__Assigned task__: Your job is to return each record exactly, minus any pictures.

__Data extracts__:
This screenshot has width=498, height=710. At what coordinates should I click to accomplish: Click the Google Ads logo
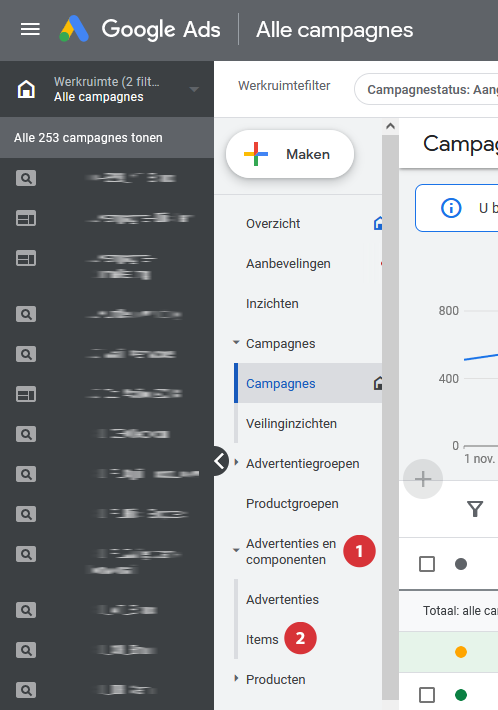pyautogui.click(x=139, y=29)
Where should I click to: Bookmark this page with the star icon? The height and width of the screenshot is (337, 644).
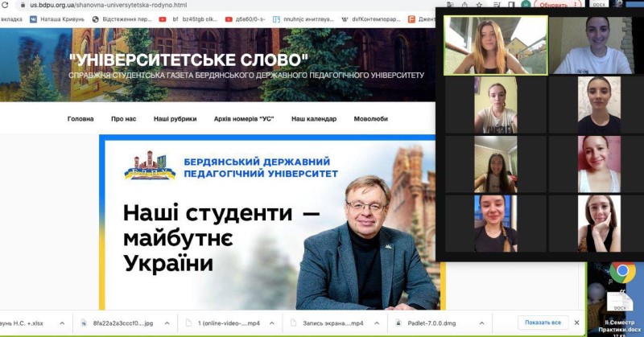(x=479, y=5)
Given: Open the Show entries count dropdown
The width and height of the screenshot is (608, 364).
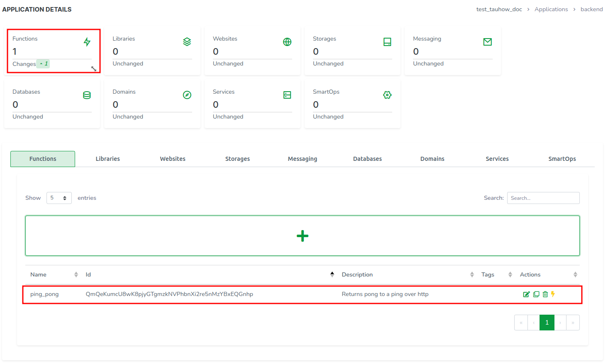Looking at the screenshot, I should 59,198.
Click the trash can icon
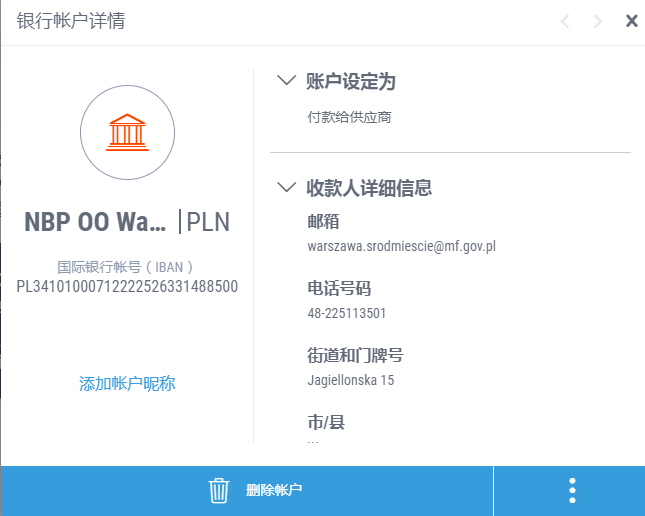The image size is (645, 516). coord(219,490)
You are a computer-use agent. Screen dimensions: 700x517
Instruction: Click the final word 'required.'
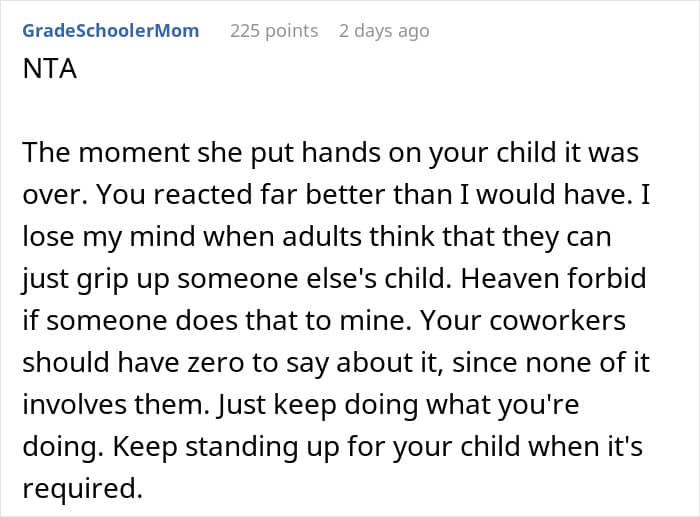pyautogui.click(x=83, y=488)
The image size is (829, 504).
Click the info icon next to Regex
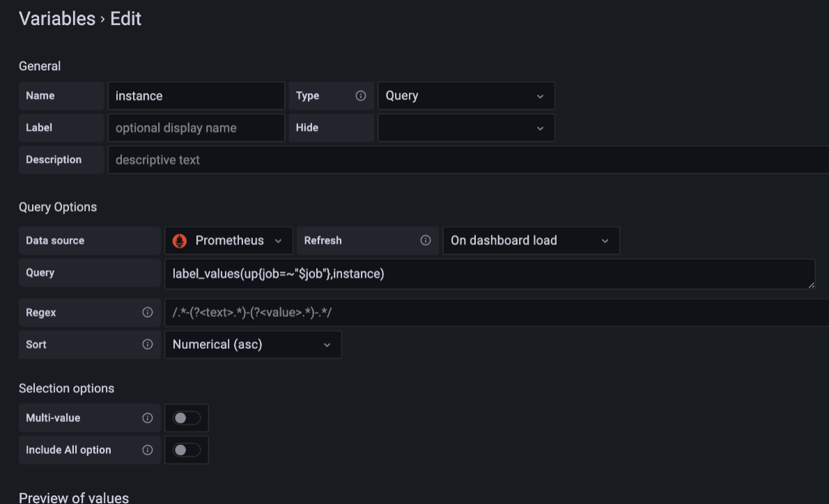pyautogui.click(x=147, y=312)
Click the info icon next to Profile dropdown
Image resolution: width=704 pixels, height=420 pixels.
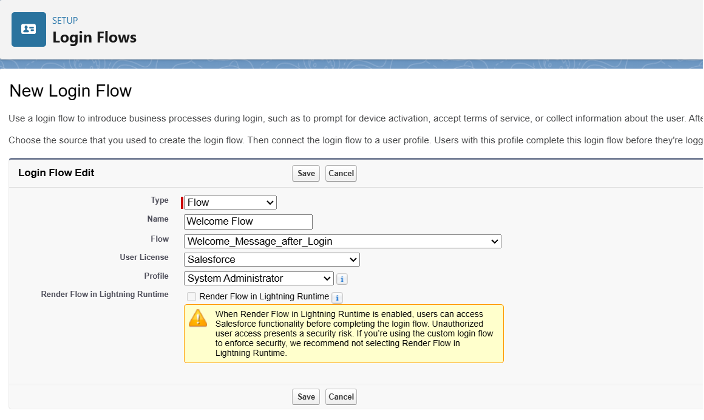(342, 279)
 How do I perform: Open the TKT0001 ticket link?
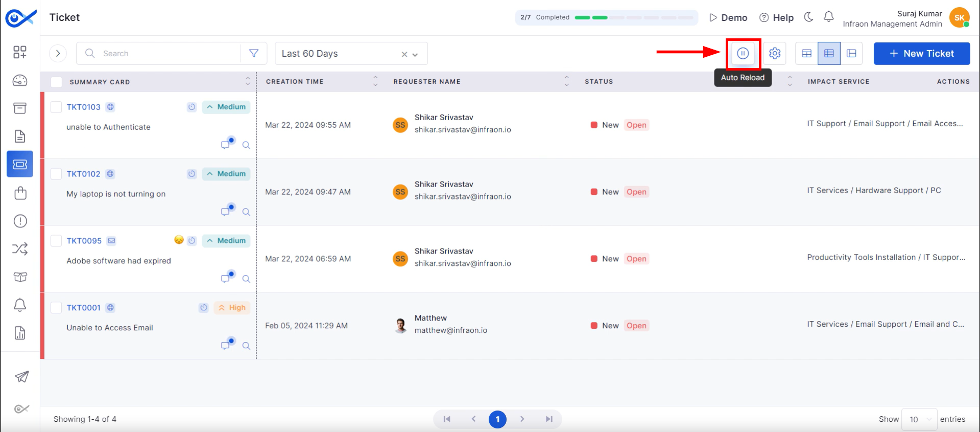pyautogui.click(x=83, y=308)
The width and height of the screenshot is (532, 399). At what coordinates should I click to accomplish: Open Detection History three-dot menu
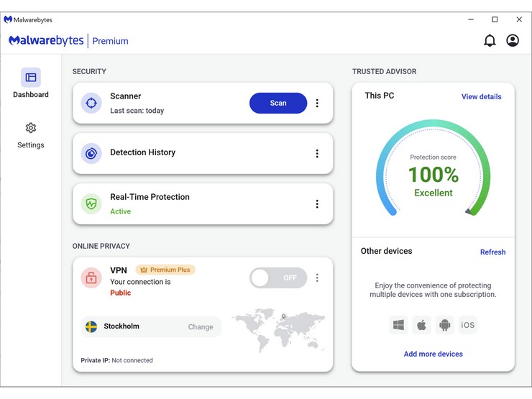(x=317, y=154)
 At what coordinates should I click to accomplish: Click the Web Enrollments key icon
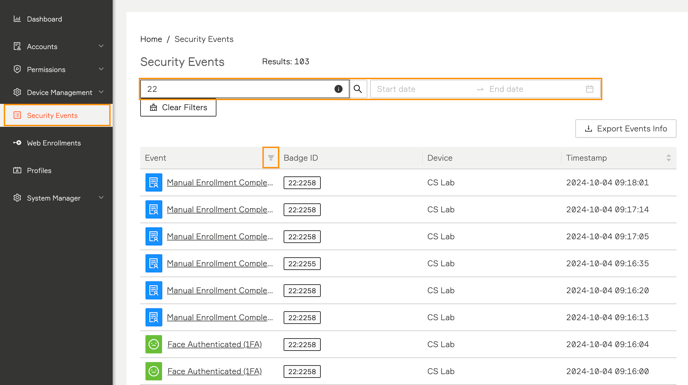[17, 143]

__Result for this exercise__:
This screenshot has width=498, height=710. At what coordinates should I click to accomplish: Click the Google Ads logo
pyautogui.click(x=139, y=29)
Where should I click to: Bookmark this page with the star icon? The height and width of the screenshot is (337, 644).
(x=479, y=5)
Given: Open the Show entries count dropdown
The width and height of the screenshot is (608, 364).
Looking at the screenshot, I should 59,198.
Click the trash can icon
The image size is (645, 516). coord(219,490)
You are a computer-use agent. Screen dimensions: 700x517
Instruction: Click the final word 'required.'
pyautogui.click(x=83, y=488)
The image size is (829, 504).
Click the info icon next to Regex
pyautogui.click(x=147, y=312)
Click the info icon next to Profile dropdown
Image resolution: width=704 pixels, height=420 pixels.
(342, 279)
 How do I perform: Open the TKT0001 ticket link?
pyautogui.click(x=83, y=308)
The width and height of the screenshot is (532, 399). At what coordinates should I click to accomplish: Open Detection History three-dot menu
(x=317, y=154)
 At what coordinates should I click to accomplish: Click the Web Enrollments key icon
[17, 143]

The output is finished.